## Saved data entries

#####

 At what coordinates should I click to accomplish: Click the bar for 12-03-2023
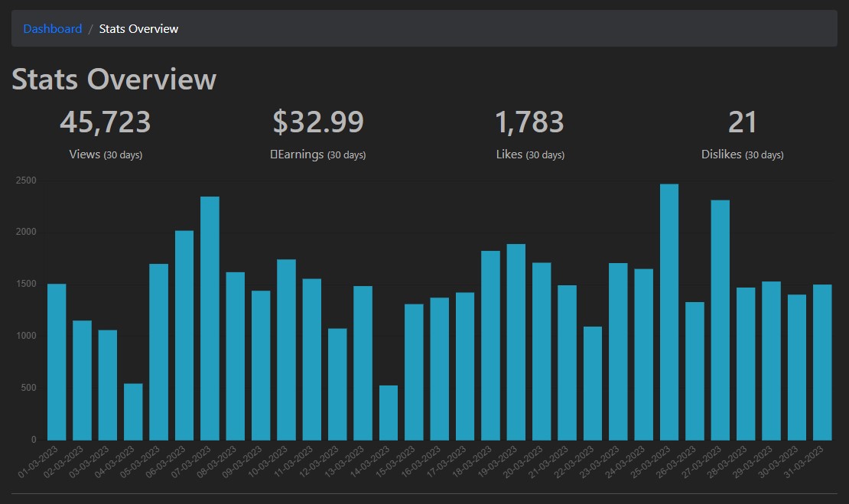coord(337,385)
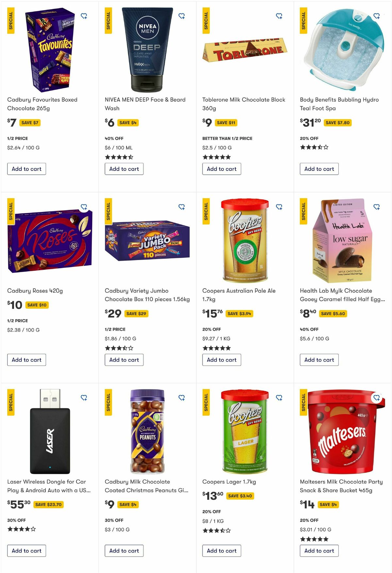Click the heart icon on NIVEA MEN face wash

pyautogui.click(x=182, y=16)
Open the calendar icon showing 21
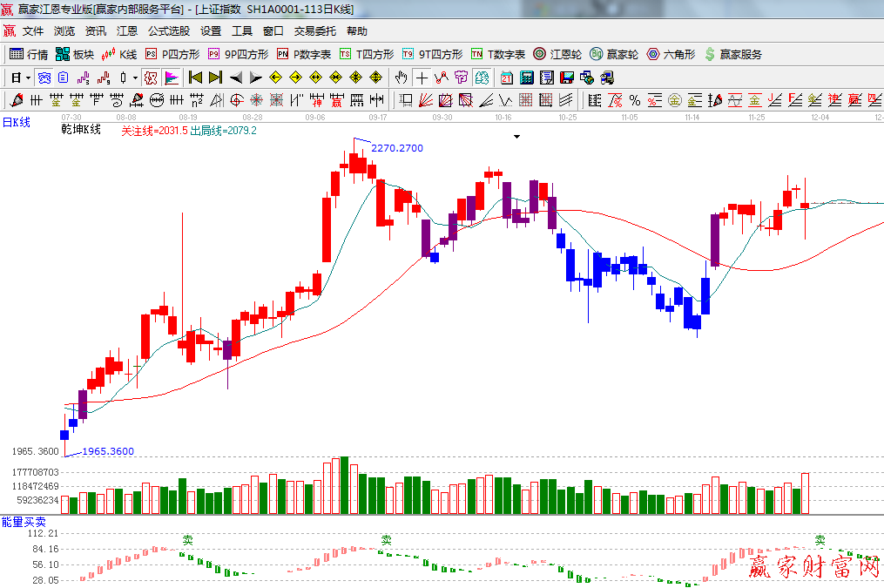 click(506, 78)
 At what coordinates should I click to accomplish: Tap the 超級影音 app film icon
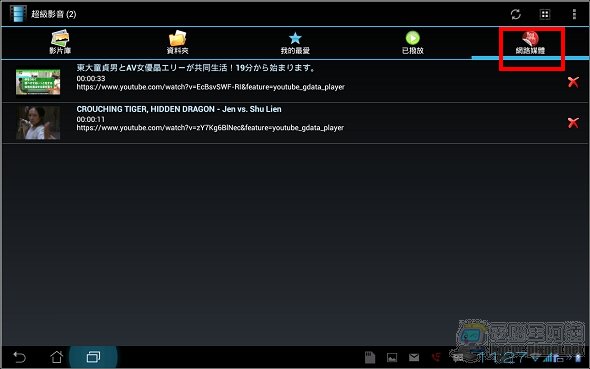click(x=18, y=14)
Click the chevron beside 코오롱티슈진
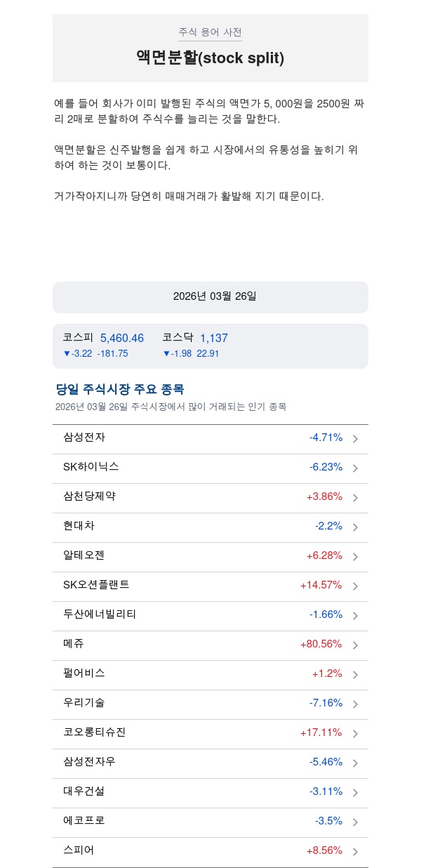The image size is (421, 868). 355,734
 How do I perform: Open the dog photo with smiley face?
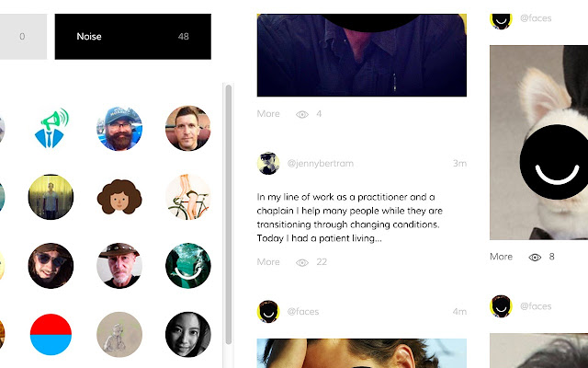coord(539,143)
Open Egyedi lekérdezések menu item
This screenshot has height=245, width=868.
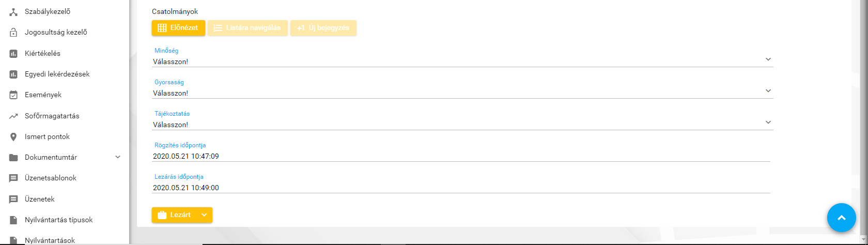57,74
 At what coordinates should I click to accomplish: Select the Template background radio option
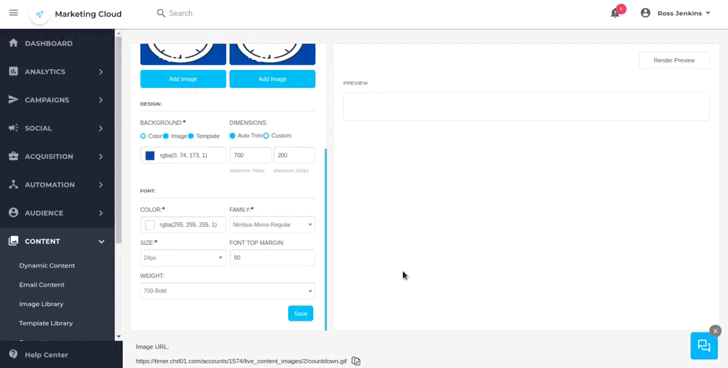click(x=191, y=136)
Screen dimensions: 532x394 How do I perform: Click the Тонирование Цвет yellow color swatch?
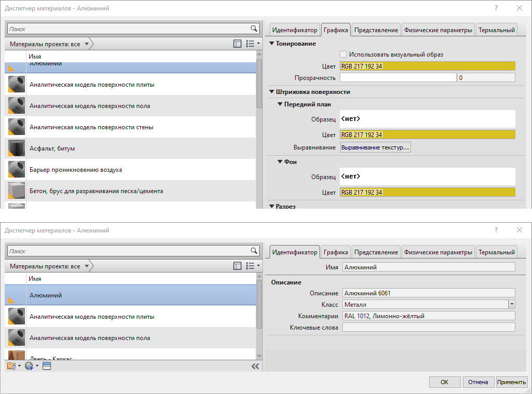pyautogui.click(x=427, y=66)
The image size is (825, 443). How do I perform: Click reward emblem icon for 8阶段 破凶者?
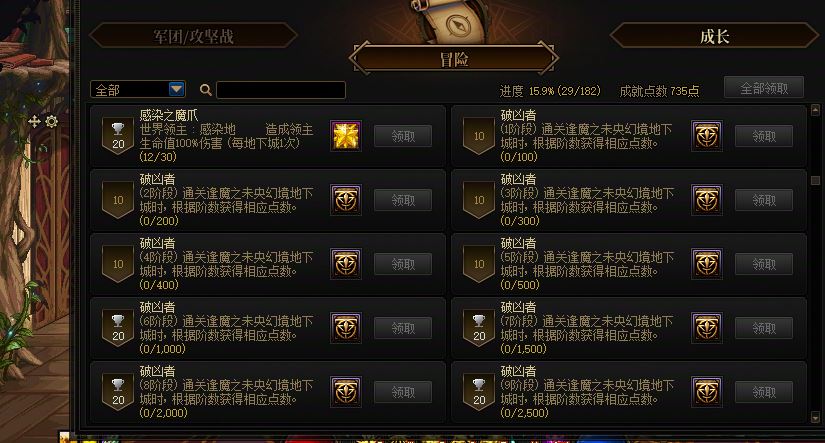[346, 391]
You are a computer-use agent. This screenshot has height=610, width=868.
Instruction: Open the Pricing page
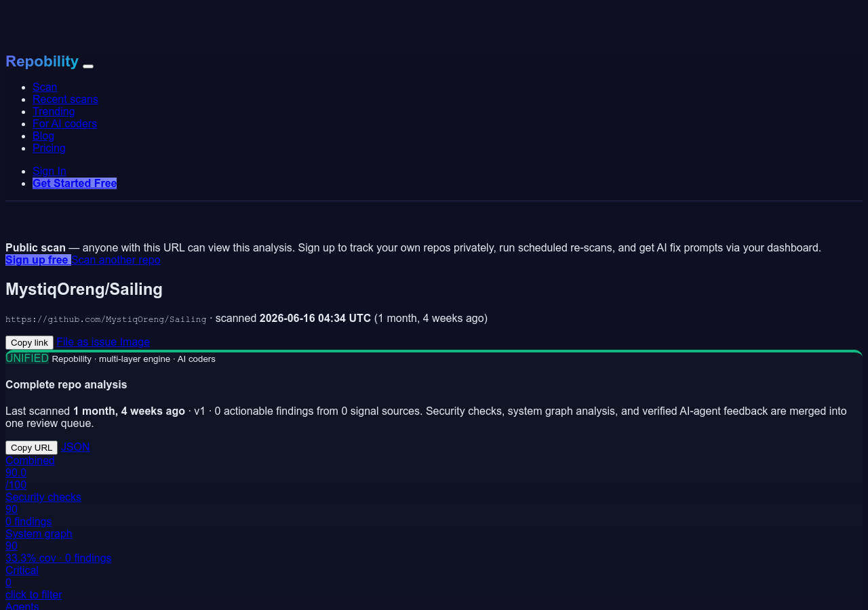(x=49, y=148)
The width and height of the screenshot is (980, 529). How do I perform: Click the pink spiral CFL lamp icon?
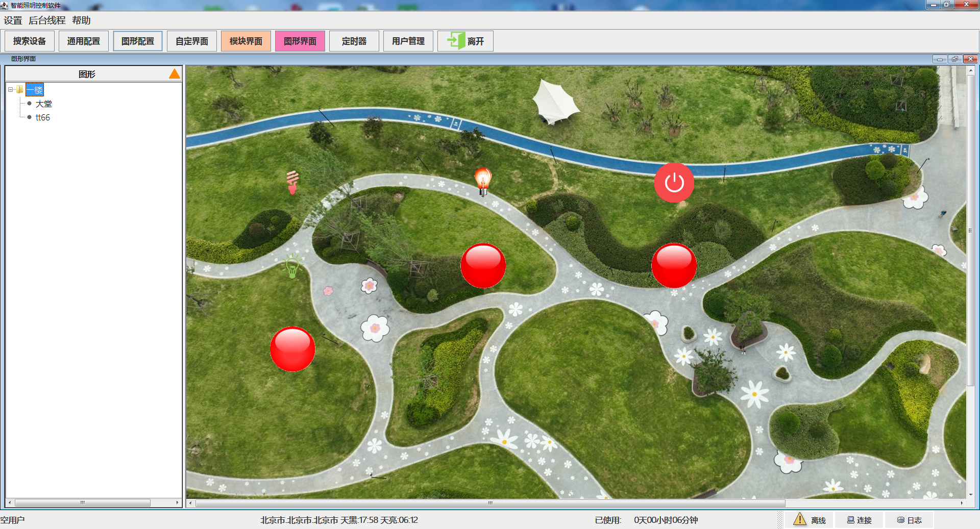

#####

## EXERCISE DIRECTIONS
Reproduce the records verbatim, omitting all images they contain.

## TASK RESULT
 At what coordinates should I click to accomplish: Click the bar for 12-03-2023
coord(337,385)
Click the heart icon on NIVEA MEN face wash

pyautogui.click(x=182, y=16)
Open the calendar icon showing 21
 click(506, 78)
 At what coordinates should I click to accomplish: Tap the 超級影音 app film icon
click(x=18, y=14)
Click the chevron beside 코오롱티슈진
The image size is (421, 868). 355,734
 How do I perform: Open the dog photo with smiley face?
coord(539,143)
Open Egyedi lekérdezések menu item
This screenshot has height=245, width=868.
57,74
 At what coordinates should I click to accomplish: Select the Template background radio option
click(x=191, y=136)
Screen dimensions: 532x394 How do I perform: Click the Тонирование Цвет yellow color swatch?
pyautogui.click(x=427, y=66)
The image size is (825, 443). How do I perform: Click reward emblem icon for 8阶段 破凶者?
[346, 391]
You are a computer-use agent. This screenshot has height=610, width=868.
Instruction: Open the Pricing page
(x=49, y=148)
The width and height of the screenshot is (980, 529). How do I perform: Click the pink spiral CFL lamp icon?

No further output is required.